* _EXERCISE BRIEF_:
Please write out the records below again, replacing every "computer-use agent" with "screen-navigation agent" and changing nothing else.

(Word and element location records)
◆ ◆ ◆ ◆ ◆

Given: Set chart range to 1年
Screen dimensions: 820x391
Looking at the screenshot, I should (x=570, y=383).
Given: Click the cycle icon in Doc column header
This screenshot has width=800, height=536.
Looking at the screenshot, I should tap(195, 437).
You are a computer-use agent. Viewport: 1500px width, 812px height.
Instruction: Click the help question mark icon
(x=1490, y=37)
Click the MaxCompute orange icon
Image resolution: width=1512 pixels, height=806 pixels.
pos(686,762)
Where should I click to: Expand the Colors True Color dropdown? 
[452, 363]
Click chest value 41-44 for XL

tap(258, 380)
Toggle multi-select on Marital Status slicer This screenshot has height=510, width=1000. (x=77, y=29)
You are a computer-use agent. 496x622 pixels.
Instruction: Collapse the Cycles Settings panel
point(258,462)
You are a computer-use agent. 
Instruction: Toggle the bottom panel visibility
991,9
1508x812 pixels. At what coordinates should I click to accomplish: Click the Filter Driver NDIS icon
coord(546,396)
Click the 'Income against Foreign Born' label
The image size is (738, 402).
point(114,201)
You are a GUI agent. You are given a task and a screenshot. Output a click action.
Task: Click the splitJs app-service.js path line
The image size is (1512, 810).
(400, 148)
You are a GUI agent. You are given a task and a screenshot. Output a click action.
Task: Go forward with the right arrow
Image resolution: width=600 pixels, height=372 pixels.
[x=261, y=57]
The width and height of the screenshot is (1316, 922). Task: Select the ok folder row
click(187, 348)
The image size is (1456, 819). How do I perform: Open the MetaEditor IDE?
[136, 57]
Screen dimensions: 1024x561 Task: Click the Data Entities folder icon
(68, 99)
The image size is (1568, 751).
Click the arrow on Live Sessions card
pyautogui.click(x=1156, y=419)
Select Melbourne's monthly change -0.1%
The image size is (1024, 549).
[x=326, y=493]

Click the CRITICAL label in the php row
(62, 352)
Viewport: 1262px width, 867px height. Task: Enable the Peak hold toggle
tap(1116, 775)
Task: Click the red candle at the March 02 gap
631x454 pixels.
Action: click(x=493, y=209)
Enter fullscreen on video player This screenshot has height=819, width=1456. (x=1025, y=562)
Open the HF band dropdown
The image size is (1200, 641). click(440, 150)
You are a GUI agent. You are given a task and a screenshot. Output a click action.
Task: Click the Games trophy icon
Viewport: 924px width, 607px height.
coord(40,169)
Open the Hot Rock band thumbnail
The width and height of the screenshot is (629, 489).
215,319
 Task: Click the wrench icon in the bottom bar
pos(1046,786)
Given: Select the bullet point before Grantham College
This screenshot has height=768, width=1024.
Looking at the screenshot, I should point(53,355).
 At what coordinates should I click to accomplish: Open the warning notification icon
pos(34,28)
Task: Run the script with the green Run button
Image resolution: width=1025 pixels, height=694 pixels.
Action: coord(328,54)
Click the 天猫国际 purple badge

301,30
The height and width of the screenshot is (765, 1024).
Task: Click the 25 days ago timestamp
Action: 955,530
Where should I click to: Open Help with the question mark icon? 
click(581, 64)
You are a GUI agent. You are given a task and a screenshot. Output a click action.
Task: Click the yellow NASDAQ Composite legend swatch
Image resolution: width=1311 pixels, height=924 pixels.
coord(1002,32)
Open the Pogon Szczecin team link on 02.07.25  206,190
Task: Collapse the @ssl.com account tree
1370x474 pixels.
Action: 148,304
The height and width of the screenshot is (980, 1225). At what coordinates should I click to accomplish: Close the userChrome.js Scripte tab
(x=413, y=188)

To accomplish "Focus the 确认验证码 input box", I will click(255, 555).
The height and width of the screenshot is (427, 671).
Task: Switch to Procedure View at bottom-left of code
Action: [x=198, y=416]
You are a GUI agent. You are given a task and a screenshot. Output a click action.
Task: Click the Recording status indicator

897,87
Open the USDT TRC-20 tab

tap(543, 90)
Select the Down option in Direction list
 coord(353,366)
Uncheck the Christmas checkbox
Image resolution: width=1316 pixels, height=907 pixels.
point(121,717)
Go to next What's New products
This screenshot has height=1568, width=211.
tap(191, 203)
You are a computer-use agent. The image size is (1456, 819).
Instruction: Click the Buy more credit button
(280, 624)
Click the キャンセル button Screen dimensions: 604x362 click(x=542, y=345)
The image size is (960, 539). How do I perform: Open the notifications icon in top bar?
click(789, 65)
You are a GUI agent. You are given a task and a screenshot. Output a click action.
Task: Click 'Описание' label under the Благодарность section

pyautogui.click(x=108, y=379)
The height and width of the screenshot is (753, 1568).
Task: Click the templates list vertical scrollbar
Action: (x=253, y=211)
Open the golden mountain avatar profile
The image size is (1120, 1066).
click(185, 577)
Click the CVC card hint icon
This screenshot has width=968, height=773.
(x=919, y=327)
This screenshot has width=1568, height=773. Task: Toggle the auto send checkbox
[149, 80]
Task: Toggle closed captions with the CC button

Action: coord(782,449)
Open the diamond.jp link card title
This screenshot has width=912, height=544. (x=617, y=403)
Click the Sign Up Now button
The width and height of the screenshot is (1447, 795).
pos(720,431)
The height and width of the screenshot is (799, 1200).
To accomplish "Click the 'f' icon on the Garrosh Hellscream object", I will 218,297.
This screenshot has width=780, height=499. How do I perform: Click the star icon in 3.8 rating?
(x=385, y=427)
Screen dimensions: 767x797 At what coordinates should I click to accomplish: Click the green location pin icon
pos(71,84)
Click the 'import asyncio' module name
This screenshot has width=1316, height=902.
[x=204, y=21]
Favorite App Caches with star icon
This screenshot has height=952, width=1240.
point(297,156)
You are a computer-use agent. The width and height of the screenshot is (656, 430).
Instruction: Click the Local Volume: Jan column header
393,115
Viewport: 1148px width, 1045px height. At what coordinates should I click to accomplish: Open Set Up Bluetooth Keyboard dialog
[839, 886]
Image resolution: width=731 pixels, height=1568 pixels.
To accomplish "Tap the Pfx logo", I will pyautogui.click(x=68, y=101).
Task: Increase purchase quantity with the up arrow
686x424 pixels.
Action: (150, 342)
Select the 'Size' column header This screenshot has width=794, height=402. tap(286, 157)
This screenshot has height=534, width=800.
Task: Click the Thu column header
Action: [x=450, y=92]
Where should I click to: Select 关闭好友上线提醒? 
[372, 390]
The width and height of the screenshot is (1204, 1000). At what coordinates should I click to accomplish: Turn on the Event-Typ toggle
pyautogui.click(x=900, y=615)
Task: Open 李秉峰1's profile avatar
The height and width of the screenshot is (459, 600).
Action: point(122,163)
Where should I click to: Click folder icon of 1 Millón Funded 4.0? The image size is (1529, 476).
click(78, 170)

◆ ◆ ◆ ◆ ◆

* _CORRECT ANSWER_:
Given: Set chart range to 1年
Screen dimensions: 820x391
Looking at the screenshot, I should (x=570, y=383).
Given: Click the cycle icon in Doc column header
This screenshot has width=800, height=536.
Looking at the screenshot, I should tap(195, 437).
You are a screen-navigation agent. Viewport: 1500px width, 812px height.
Instruction: Click the help question mark icon
(x=1490, y=37)
Click the MaxCompute orange icon
Image resolution: width=1512 pixels, height=806 pixels.
pos(686,762)
Where should I click to: Expand the Colors True Color dropdown? 
[452, 363]
Click chest value 41-44 for XL

tap(258, 380)
Toggle multi-select on Marital Status slicer This screenshot has height=510, width=1000. (x=77, y=29)
You are a screen-navigation agent. 496x622 pixels.
Instruction: Collapse the Cycles Settings panel
point(258,462)
You are a screen-navigation agent. 
Instruction: Toggle the bottom panel visibility
991,9
1508x812 pixels. At what coordinates should I click to accomplish: Click the Filter Driver NDIS icon
coord(546,396)
Click the 'Income against Foreign Born' label
The image size is (738, 402).
point(114,201)
You are a GUI agent. You are given a task and a screenshot. Output a click action.
Task: Click the splitJs app-service.js path line
The image size is (1512, 810).
(400, 148)
You are a GUI agent. You are given a task and a screenshot. Output a click action.
Task: Go forward with the right arrow
Image resolution: width=600 pixels, height=372 pixels.
[x=261, y=57]
The width and height of the screenshot is (1316, 922). Task: Select the ok folder row
click(187, 348)
The image size is (1456, 819). How do I perform: Open the MetaEditor IDE?
[136, 57]
Screen dimensions: 1024x561 Task: Click the Data Entities folder icon
(68, 99)
The image size is (1568, 751).
Click the arrow on Live Sessions card
pyautogui.click(x=1156, y=419)
Select Melbourne's monthly change -0.1%
The image size is (1024, 549).
[x=326, y=493]

Click the CRITICAL label in the php row
(62, 352)
Viewport: 1262px width, 867px height. Task: Enable the Peak hold toggle
tap(1116, 775)
Task: Click the red candle at the March 02 gap
631x454 pixels.
Action: click(x=493, y=209)
Enter fullscreen on video player This screenshot has height=819, width=1456. (x=1025, y=562)
Open the HF band dropdown
The image size is (1200, 641). click(440, 150)
You are a GUI agent. You are given a task and a screenshot. Output a click action.
Task: Click the Games trophy icon
Viewport: 924px width, 607px height.
coord(40,169)
Open the Hot Rock band thumbnail
The width and height of the screenshot is (629, 489).
215,319
 Task: Click the wrench icon in the bottom bar
pos(1046,786)
Given: Select the bullet point before Grantham College
This screenshot has height=768, width=1024.
Looking at the screenshot, I should point(53,355).
 At what coordinates should I click to accomplish: Open the warning notification icon
pos(34,28)
Task: Run the script with the green Run button
Image resolution: width=1025 pixels, height=694 pixels.
Action: coord(328,54)
Click the 天猫国际 purple badge

301,30
The height and width of the screenshot is (765, 1024).
Task: Click the 25 days ago timestamp
Action: 955,530
Where should I click to: Open Help with the question mark icon? 
click(581, 64)
You are a GUI agent. You are given a task and a screenshot. Output a click action.
Task: Click the yellow NASDAQ Composite legend swatch
Image resolution: width=1311 pixels, height=924 pixels.
coord(1002,32)
Open the Pogon Szczecin team link on 02.07.25  206,190
Task: Collapse the @ssl.com account tree
1370x474 pixels.
Action: 148,304
The height and width of the screenshot is (980, 1225). At what coordinates should I click to accomplish: Close the userChrome.js Scripte tab
(x=413, y=188)

To accomplish "Focus the 确认验证码 input box", I will click(255, 555).
The height and width of the screenshot is (427, 671).
Task: Switch to Procedure View at bottom-left of code
Action: [x=198, y=416]
You are a GUI agent. You are given a task and a screenshot. Output a click action.
Task: Click the Recording status indicator

897,87
Open the USDT TRC-20 tab

tap(543, 90)
Select the Down option in Direction list
 coord(353,366)
Uncheck the Christmas checkbox
Image resolution: width=1316 pixels, height=907 pixels.
point(121,717)
Go to next What's New products
This screenshot has height=1568, width=211.
tap(191, 203)
You are a screen-navigation agent. The image size is (1456, 819).
Instruction: Click the Buy more credit button
(280, 624)
Click the キャンセル button Screen dimensions: 604x362 click(x=542, y=345)
The image size is (960, 539). How do I perform: Open the notifications icon in top bar?
click(789, 65)
You are a GUI agent. You are given a task and a screenshot. Output a click action.
Task: Click 'Описание' label under the Благодарность section

pyautogui.click(x=108, y=379)
The height and width of the screenshot is (753, 1568).
Task: Click the templates list vertical scrollbar
Action: (x=253, y=211)
Open the golden mountain avatar profile
The image size is (1120, 1066).
click(185, 577)
Click the CVC card hint icon
This screenshot has width=968, height=773.
(x=919, y=327)
This screenshot has width=1568, height=773. Task: Toggle the auto send checkbox
[149, 80]
Task: Toggle closed captions with the CC button

Action: coord(782,449)
Open the diamond.jp link card title
This screenshot has width=912, height=544. (x=617, y=403)
Click the Sign Up Now button
The width and height of the screenshot is (1447, 795).
pos(720,431)
The height and width of the screenshot is (799, 1200).
To accomplish "Click the 'f' icon on the Garrosh Hellscream object", I will 218,297.
This screenshot has width=780, height=499. How do I perform: Click the star icon in 3.8 rating?
(x=385, y=427)
Screen dimensions: 767x797 At what coordinates should I click to accomplish: Click the green location pin icon
pos(71,84)
Click the 'import asyncio' module name
This screenshot has width=1316, height=902.
[x=204, y=21]
Favorite App Caches with star icon
This screenshot has height=952, width=1240.
point(297,156)
You are a screen-navigation agent. The width and height of the screenshot is (656, 430).
Instruction: Click the Local Volume: Jan column header
393,115
Viewport: 1148px width, 1045px height. At what coordinates should I click to accomplish: Open Set Up Bluetooth Keyboard dialog
[839, 886]
Image resolution: width=731 pixels, height=1568 pixels.
To accomplish "Tap the Pfx logo", I will pyautogui.click(x=68, y=101).
Task: Increase purchase quantity with the up arrow
686x424 pixels.
Action: (150, 342)
Select the 'Size' column header This screenshot has width=794, height=402. tap(286, 157)
This screenshot has height=534, width=800.
Task: Click the Thu column header
Action: [x=450, y=92]
Where should I click to: Select 关闭好友上线提醒? 
[372, 390]
The width and height of the screenshot is (1204, 1000). At what coordinates should I click to accomplish: Turn on the Event-Typ toggle
pyautogui.click(x=900, y=615)
Task: Open 李秉峰1's profile avatar
The height and width of the screenshot is (459, 600).
Action: point(122,163)
Where should I click to: Click folder icon of 1 Millón Funded 4.0? The image size is (1529, 476).
click(78, 170)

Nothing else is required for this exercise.